Data to examine:
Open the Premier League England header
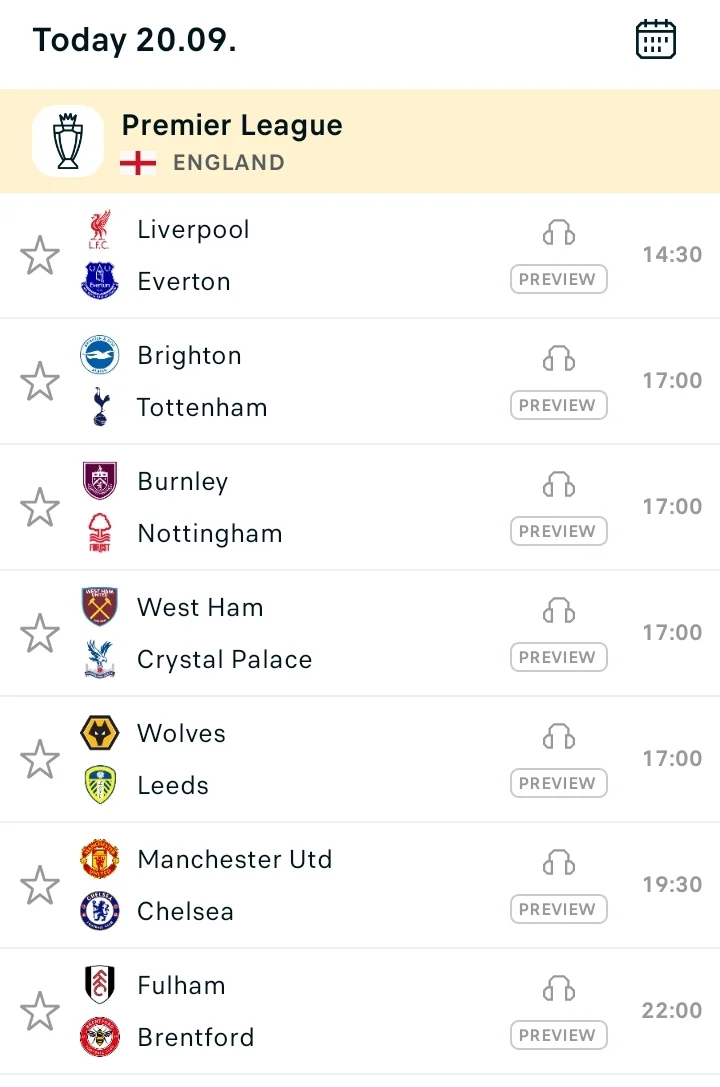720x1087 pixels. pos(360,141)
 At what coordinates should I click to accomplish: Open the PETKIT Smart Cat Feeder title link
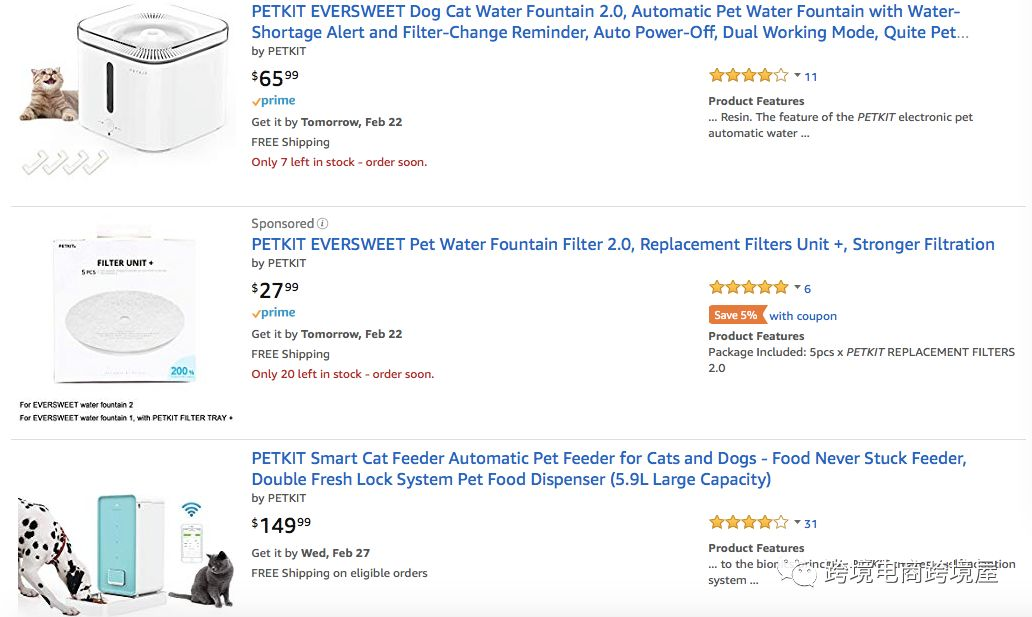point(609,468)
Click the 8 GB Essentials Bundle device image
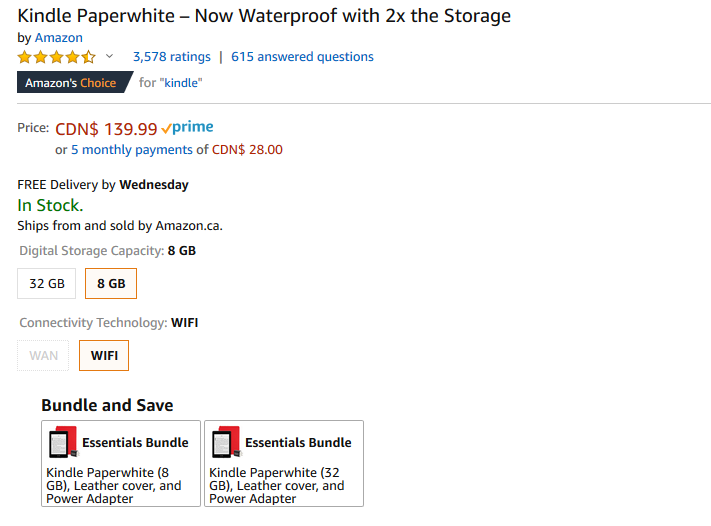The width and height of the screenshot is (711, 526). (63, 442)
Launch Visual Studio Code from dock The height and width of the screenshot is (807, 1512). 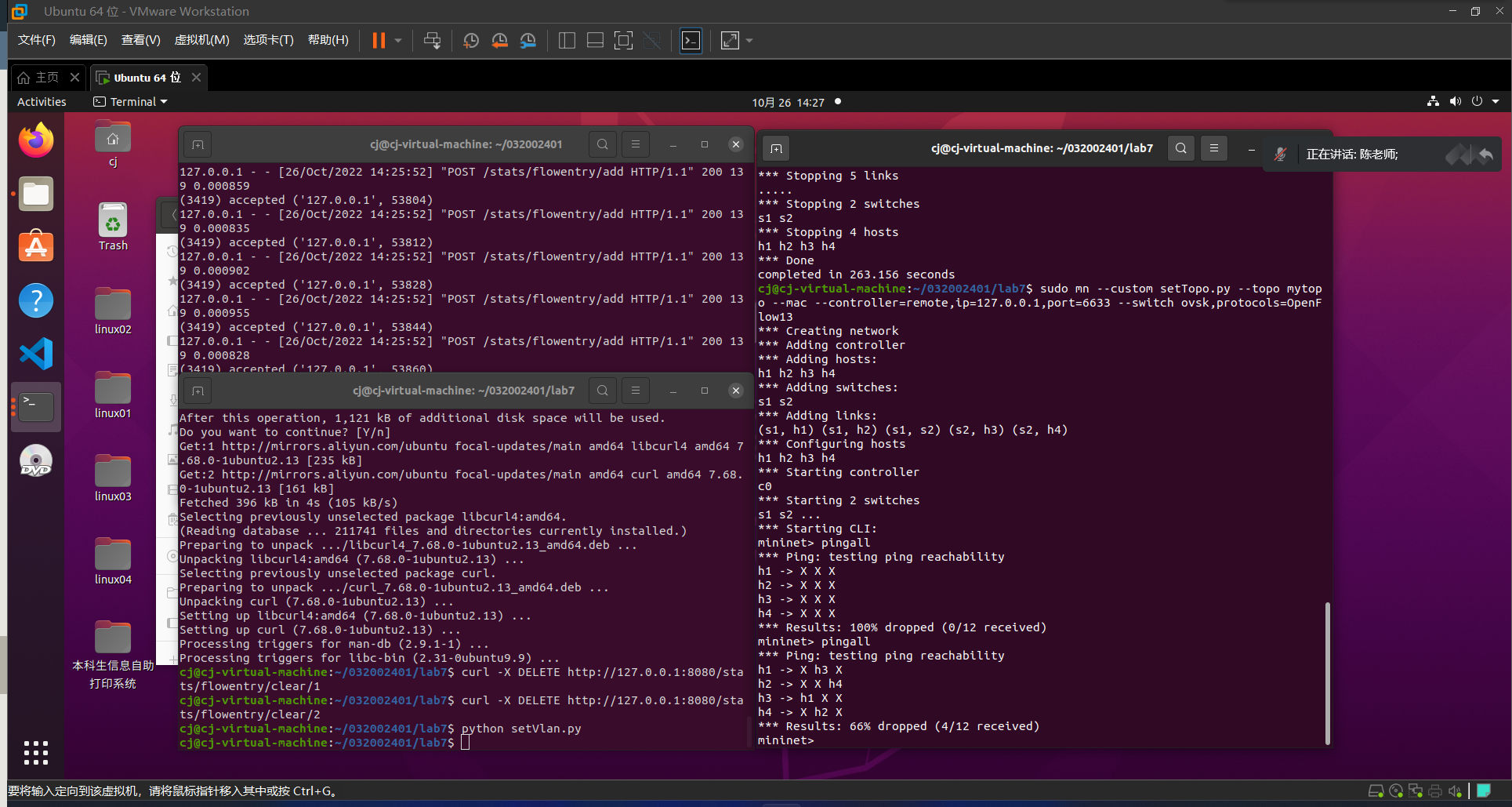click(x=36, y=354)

* * *

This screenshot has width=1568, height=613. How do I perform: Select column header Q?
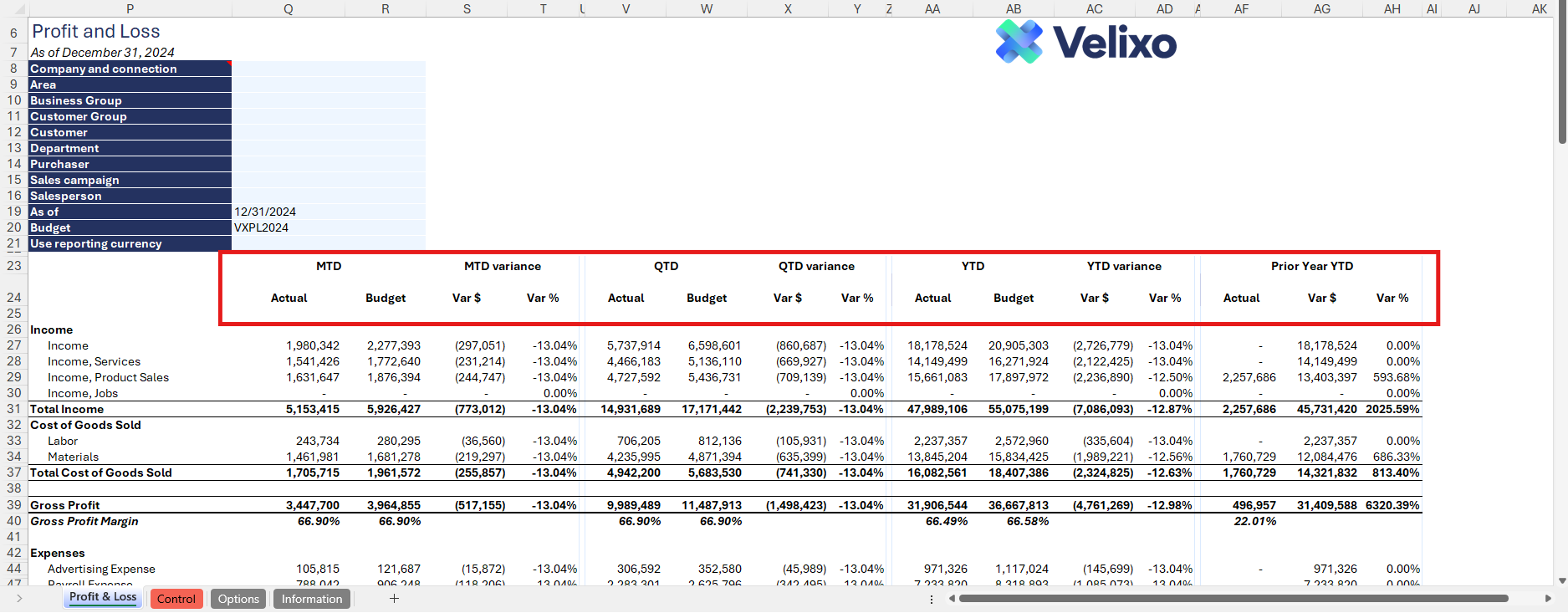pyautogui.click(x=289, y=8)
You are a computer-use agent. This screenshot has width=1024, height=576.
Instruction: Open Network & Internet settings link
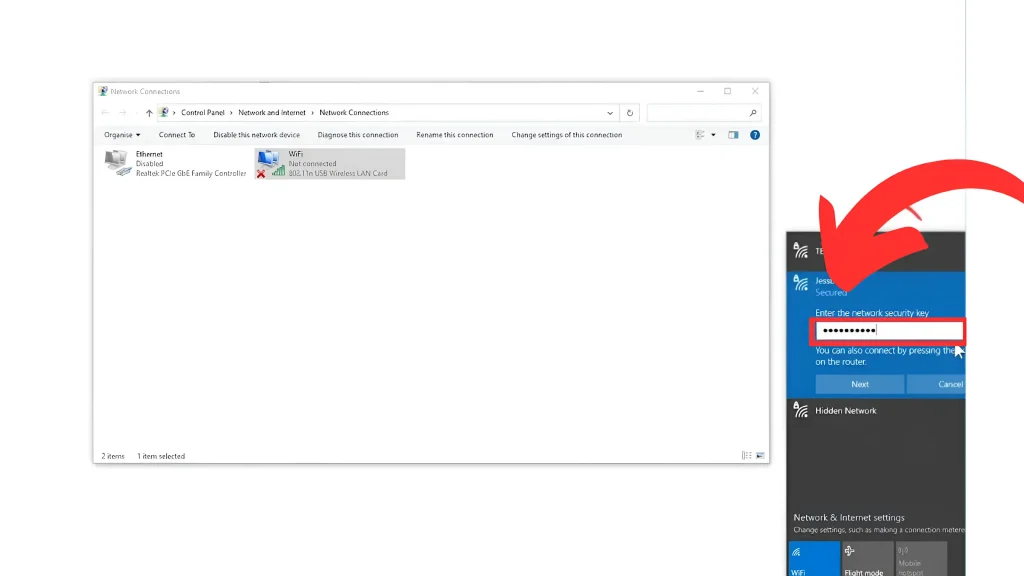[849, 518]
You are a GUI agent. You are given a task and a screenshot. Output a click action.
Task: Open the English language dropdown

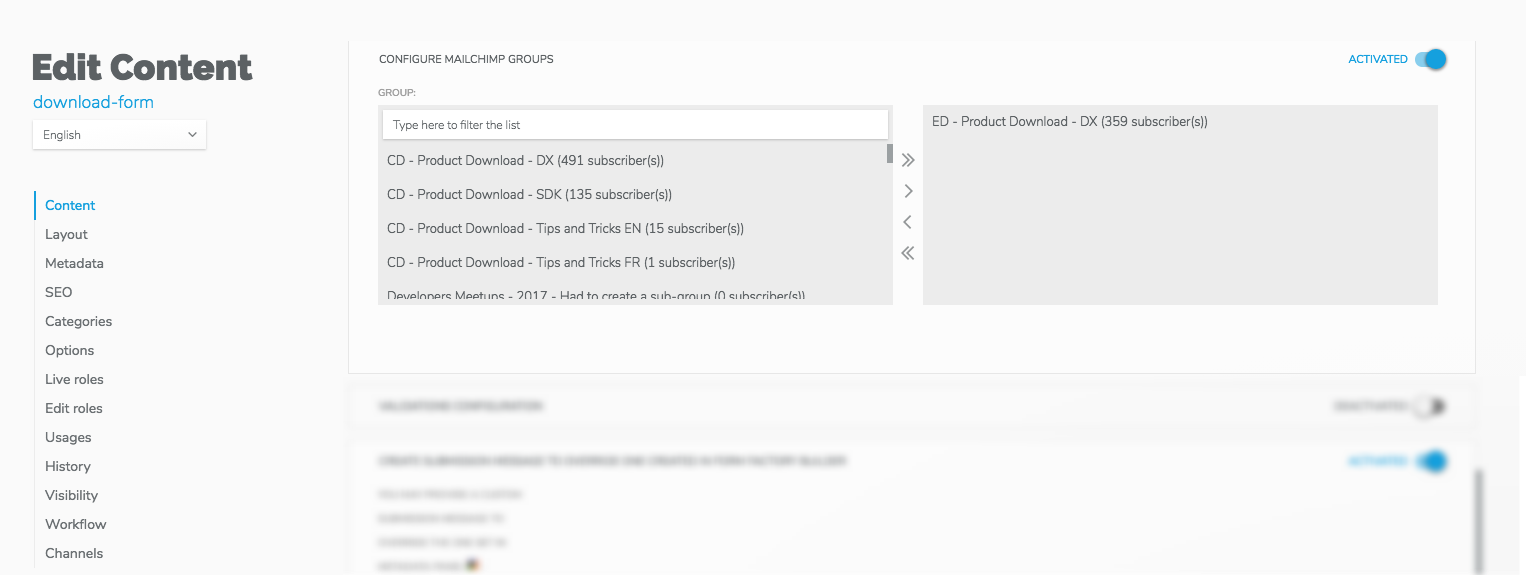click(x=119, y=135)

Assigned task:
Wherever a line in the data above holds the word "agent", copy that line.

Exercise result:
You are a computer-use agent. This screenshot has width=1024, height=576.
You are a GUI agent. You are given a task and a screenshot. Output a click action.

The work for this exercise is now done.